While the first year of legal marijuana has gone fairly well in Colorado, there have been a few bumps in the road as well.

There is this little concept called “the rule of unintended consequences.”

It means that no matter how much due diligence is paid to a new policy, there is no way to anticipate all of the dominoes it will set in motion. Even if a well-intentioned law solves many of the problems it was designed to address, it may also trigger unforeseen detriments.

There is evidence of this in Colorado, where marijuana use appears to be the most energetic. We’re not suggesting that with just a year of experience Colorado’s experiment is failing, but it’s clear its experiences are already offering valuable lessons for other states thinking of following suit.

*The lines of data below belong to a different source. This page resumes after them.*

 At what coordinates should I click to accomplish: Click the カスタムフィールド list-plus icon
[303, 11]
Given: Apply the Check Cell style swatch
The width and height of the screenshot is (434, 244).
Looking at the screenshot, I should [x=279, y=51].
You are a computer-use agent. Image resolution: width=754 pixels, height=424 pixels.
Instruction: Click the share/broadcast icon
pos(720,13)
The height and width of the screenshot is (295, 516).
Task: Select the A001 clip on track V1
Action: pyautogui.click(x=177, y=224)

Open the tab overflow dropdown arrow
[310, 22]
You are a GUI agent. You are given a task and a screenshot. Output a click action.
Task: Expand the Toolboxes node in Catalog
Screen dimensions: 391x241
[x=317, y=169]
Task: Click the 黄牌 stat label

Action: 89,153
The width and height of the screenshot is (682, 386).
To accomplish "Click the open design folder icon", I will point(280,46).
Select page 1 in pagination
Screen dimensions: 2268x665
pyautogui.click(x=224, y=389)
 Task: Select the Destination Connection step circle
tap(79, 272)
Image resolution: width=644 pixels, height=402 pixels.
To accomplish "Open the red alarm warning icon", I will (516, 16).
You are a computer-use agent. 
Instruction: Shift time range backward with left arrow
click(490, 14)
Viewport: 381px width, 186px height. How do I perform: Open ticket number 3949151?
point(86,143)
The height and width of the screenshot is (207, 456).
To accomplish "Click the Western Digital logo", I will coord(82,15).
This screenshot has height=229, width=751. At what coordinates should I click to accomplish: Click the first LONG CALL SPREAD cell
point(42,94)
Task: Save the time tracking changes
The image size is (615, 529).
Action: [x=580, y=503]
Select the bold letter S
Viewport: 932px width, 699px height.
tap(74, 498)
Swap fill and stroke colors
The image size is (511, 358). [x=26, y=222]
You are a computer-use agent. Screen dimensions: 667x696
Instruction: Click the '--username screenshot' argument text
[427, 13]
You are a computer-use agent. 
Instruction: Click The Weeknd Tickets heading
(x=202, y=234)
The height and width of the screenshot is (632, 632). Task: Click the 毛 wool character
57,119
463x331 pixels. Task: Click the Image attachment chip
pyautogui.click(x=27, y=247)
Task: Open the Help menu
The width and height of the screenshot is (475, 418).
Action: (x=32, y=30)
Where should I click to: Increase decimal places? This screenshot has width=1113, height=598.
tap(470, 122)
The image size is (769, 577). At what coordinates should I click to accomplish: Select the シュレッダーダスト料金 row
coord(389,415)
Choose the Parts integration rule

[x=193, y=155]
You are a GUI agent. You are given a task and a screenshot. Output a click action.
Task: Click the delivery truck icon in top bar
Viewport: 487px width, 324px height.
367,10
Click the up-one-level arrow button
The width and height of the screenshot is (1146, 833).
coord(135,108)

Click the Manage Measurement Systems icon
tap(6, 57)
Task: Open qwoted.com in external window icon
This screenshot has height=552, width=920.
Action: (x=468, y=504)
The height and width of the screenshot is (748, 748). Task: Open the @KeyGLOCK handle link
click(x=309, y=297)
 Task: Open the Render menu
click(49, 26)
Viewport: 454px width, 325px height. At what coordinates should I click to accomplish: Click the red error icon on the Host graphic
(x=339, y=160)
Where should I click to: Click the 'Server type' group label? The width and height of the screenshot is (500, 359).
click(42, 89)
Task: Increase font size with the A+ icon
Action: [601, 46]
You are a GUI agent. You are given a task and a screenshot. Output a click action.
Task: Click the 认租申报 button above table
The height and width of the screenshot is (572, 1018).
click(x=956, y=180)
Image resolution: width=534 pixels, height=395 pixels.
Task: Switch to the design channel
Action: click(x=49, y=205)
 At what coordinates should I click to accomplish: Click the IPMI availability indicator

Specifically, one area that has caused the most concern is with edible marijuana products. New York Times columnist Maureen Dowd made front-page news when she over did it with a
caramel-chocolate candy bar infused with marijuana. About an hour into her adventure, she became paranoid and began hallucinating. She spent several hours lying in the fetal position on her hotel room bed before recovering.

No doubt, some backers of legal marijuana would chalk up the experience a rookie’s mistake. The problem is, there are a lot of rookies out there.

Even longtime supporters of legalized marijuana recognize the seriousness of the edible marijuana issue.

In reaction to Dowd’s column, Director of Media Relations at the Drug Policy Alliance Tony Newman wrote in the Huffington Post:

“I have worked for the last fourteen years to end our nation’s disastrous war on marijuana users and I agree that we need to be very careful when it comes to foods and desserts that are infused with marijuana.”

Newman went to describe incidents he knew of where adults and children were traumatized by unwittingly consuming foods laced with marijuana.

“We need to educate people about the effects of edibles, even for those who are consciously eating them. Even those with experience should be careful when eating marijuana products.”

There is strong anecdotal evidence edible marijuana is causing increased visits to Colorado hospital emergency rooms.

Dr. Richard Zane, head of the Department of Emergency Medicine at the University of Colorado Hospital, said the hospital is now admitting about a person a day for pot-related problems, most of which are linked to edibles. He told Colorado Public Radio the increase in marijuana-
related visits coincides with the legalization of recreational marijuana.

In May, Colorado’s largest pediatric emergency department reported the number of children being treated after accidentally eating marijuana is on pace to more than double last year’s total.

Before New Hampshire legalizes marijuana, it must make sure it has the resources to reasonably protect public safety from the potential negative impacts of legalized marijuana. Two issues to consider are whether edible marijuana products should be labeled to inform consumers about the level of Tetrahydrocannabinol – the chemical that makes people high – and if legal consequences should be sought against adults who allow marijuana be consumed by minors.

Clearly, New Hampshire has a lot to think about before legalizing marijuana.